Kimi ‘’ köy halkı, apantısti patlamıştır’ derken.’Kimileri de,’ Annesi kızını mutlaka zehirlemiştir,’ dediler.
-Böyle bir olay neden yaşanmıştı? Köyün en güzel kızı Zeynep,’in hayatı niçin bir dram’a dönmüştü?
- Çok kalabalık ve yoksul bir aileye gelin gelmişti Zeynep’in annesi.. Yoksulluğun yanında en çok sıkıntıyı da evde bulunan beş görümcelerinden çekmişti; çoğu günlerini aç- susuz ve de uykusuz geçirmişti Zeynep’in annesi. Aile okadar yoksulmuş ki, ahırda ineklerden alınan sütten yaptıkları yağ-peynir tarla da ne biterse onu yer, başka da para nedir bilmezlermiş.
-Yeni gelin olduğu için de kimseye bir şey anlatamamış, derdini kimseyle paylaşamamış ve kimseden de bir lokma ekmek isteyememişti. O yıllarda, Ar vardı,adap vardı, bir utanma vardı, yeni gelin,evin sırlarını başkalarına anlatırımıymış hiç;çok ayıp karşılanırmış..
..Anne, geçmişte yaşadığı sıkıntıların aynısını, kızım da yaşar korkusundan, kızının bu şekilde ölümüne göz yumdu dedikodusu bizim köyden girmiş, pek çok köye ulaşmıştı bile..

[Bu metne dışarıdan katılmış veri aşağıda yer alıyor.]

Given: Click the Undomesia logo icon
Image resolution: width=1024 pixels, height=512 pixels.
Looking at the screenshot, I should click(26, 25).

,,Bizler büyüdük, o aile hala o köyde aynı evde ve kocaman bir konakta, yaşlı karı koca olarak tek başına yaşadılar çok uzun yıllar.Köy halkıyla ilişkileri nasıldı bilemiyorum ama köyün en kıyısın da yoksul başladıkları haytlarını, yine yoksul olarak bitirmişlerdi.

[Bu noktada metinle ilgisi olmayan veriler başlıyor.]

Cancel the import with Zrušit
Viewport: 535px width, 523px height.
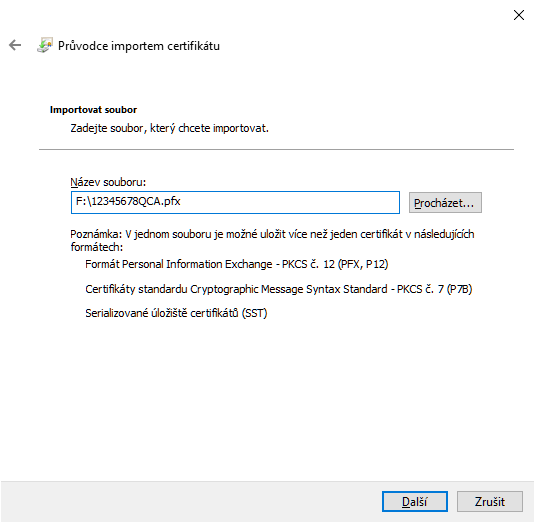click(490, 502)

. O yıllarda köyde başka bir gelenek daha vardı; köy halkı olarak, her gün düzenli bir şekilde cami hocasına yemek pişirip götürmek.Devlet memuruydu Cani hocası ve düzenli bir şekilde aylık aldığı halde yine de o yoksul köylüden yemek bekliyordu;eğer köylülerden birisi yemeği aksatmışsa hemen cami minaresinden anons ederdi, şu kişi yemek getirmedi diyerek.Yani Din adamları o günden beri aç karınlarını doyuramadı bir türlü,neyse... Cami hocasına yemek götürme görev de çocukların göreviydi ve her camiye giderken o evin önünden geçmek zorundaydık çünkü yolumuz o evin önünden geçiyordu ..Cami hocasına yemek götürürken, o evin önünden geçmek beni hep ürkütürdü.
...Bazen kocası, bazen kadın, bazen her ikisi birden olurdu kapı önünde. Koşarak uzaklaşırdım oradan Kadın bir keresinde, neden kaçıyorsun? Diye sormuştu bana. Kadına, bu kadar büyük evde nasıl oturuyorsunuz, korkmuyor musunuz? -dedim
Kadın, niye korkayım ki, burası benim evim demişti ve evi göstererek, istersen gir bi bak, korkacak bir şey yok demişti… Eve girmedim çünkü kızının ölümü hep aklımda duruyordu ve kadına her rastladığım da, kadının gözlerinin ta içine bakıyordum, nasıl bakıyor -
.Kızını unuttu mu, onu özlüyor mu diye? Hiç ağlamamış, tek damla yaş düşmemiş gözlerinden, öyle söyledi annem.Galiba ben kadının gözlerine bakarken, kadının gözlerinde kızı için akıtmadığı yaşları arıyordum, kim bilir..
..Önce kocası, daha sonra da kadın öldü kısa aralıklarla. O evin önünden her geçtiğim de, aklıma hep bu olay gelirdi.Bu olayı,o yıllarda herkes konuştu birbirine sorular sordu ama Zeynep’in annesiyle hiç kimse konuşamadı,olayla ilgili tek bir soru dahi sorulmadı ,olay da öylece kapandı gitti..
Alakası var mıdır bilemiyorum ama, kadın, çocuk gelin, denince hep bu olayı anımsarım her nedense.